══ GIVEN ENTRIES

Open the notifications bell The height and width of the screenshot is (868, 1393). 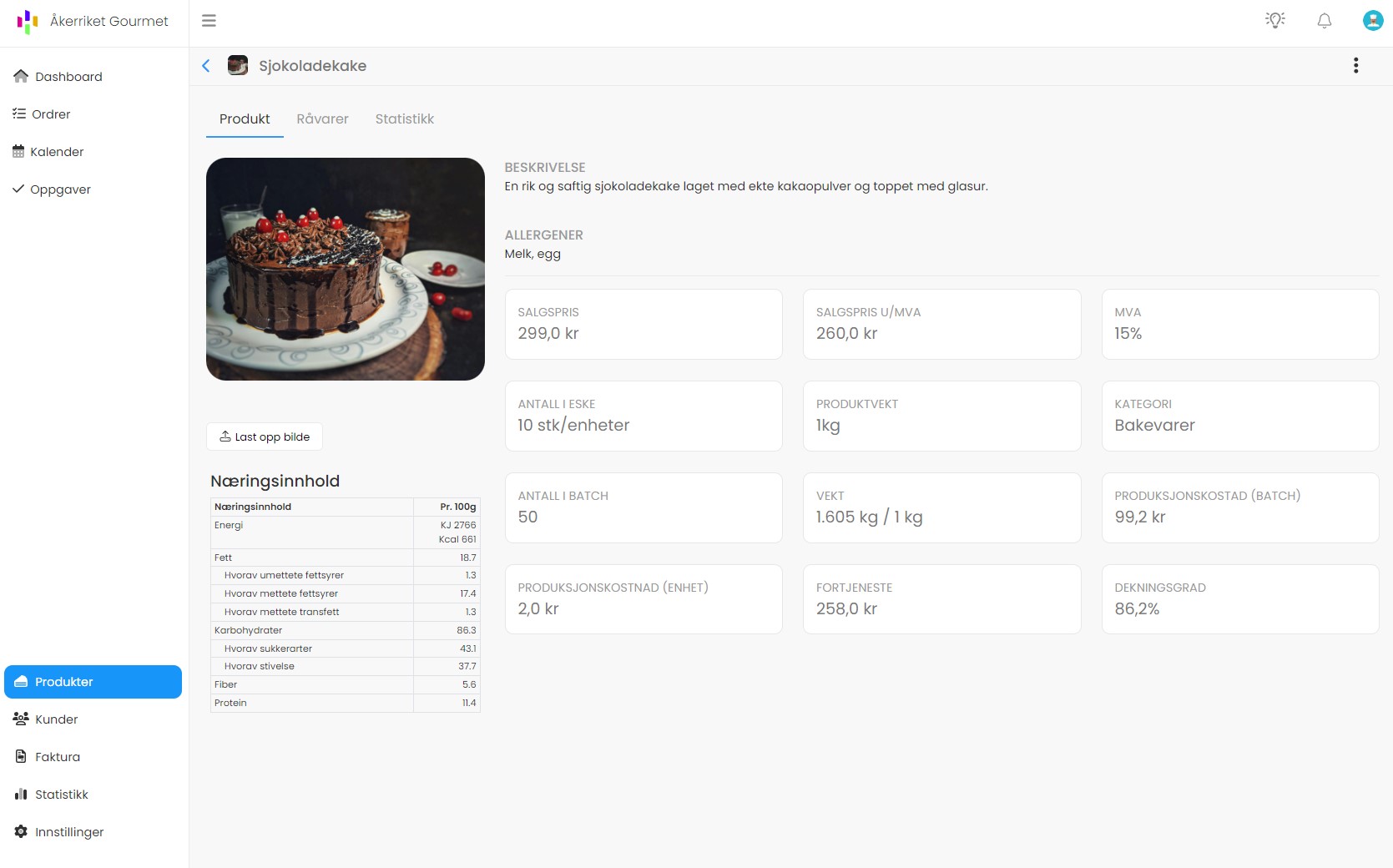tap(1324, 21)
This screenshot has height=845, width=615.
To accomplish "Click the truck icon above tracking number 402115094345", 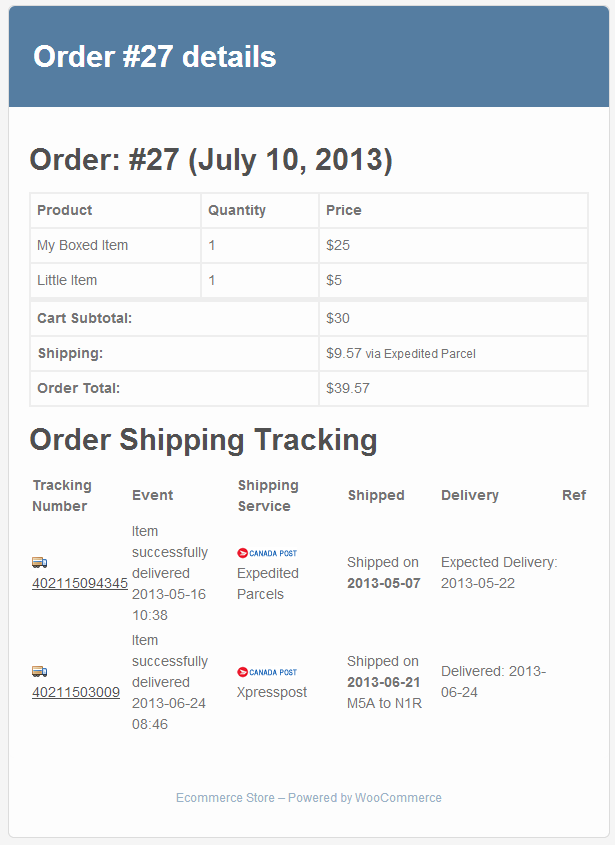I will pos(39,563).
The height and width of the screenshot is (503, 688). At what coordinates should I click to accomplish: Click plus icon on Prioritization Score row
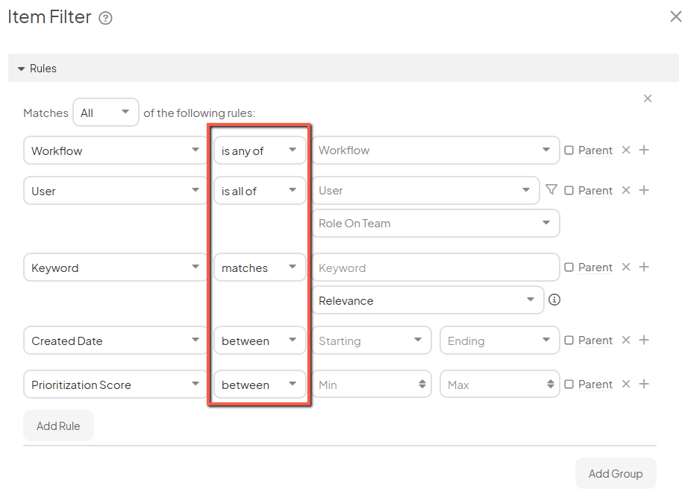[644, 384]
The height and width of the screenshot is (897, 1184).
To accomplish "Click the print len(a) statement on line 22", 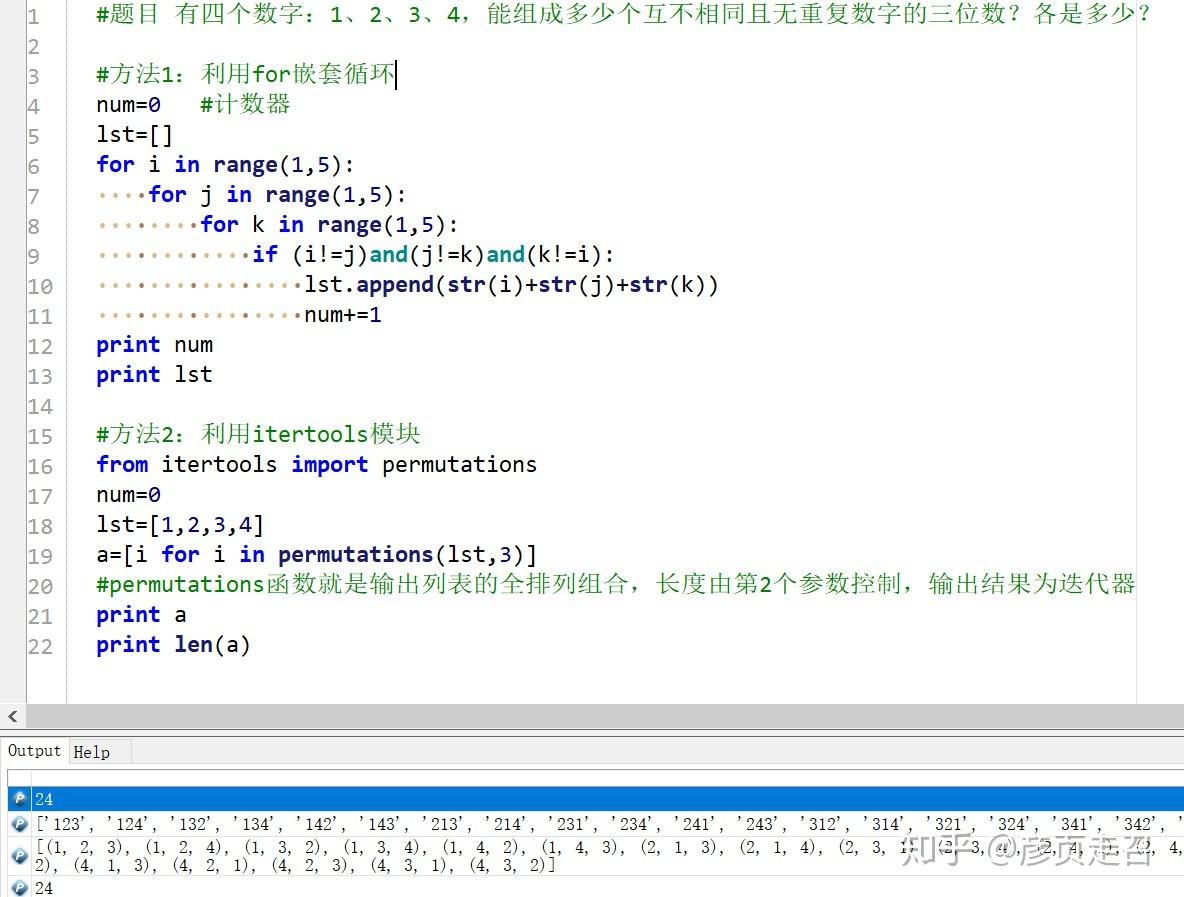I will click(x=172, y=645).
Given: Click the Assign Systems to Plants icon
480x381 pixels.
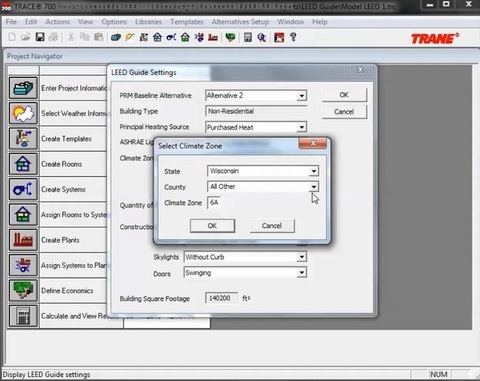Looking at the screenshot, I should (x=23, y=265).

════

WHAT THE TASK REQUIRES: In the records above, find the line that contains "Given: Click the" and retype it and all lines after it exactly, leaving out any pictures.

SOLUTION BELOW:
Given: Click the Assign Systems to Plants icon
480x381 pixels.
Looking at the screenshot, I should (x=23, y=265).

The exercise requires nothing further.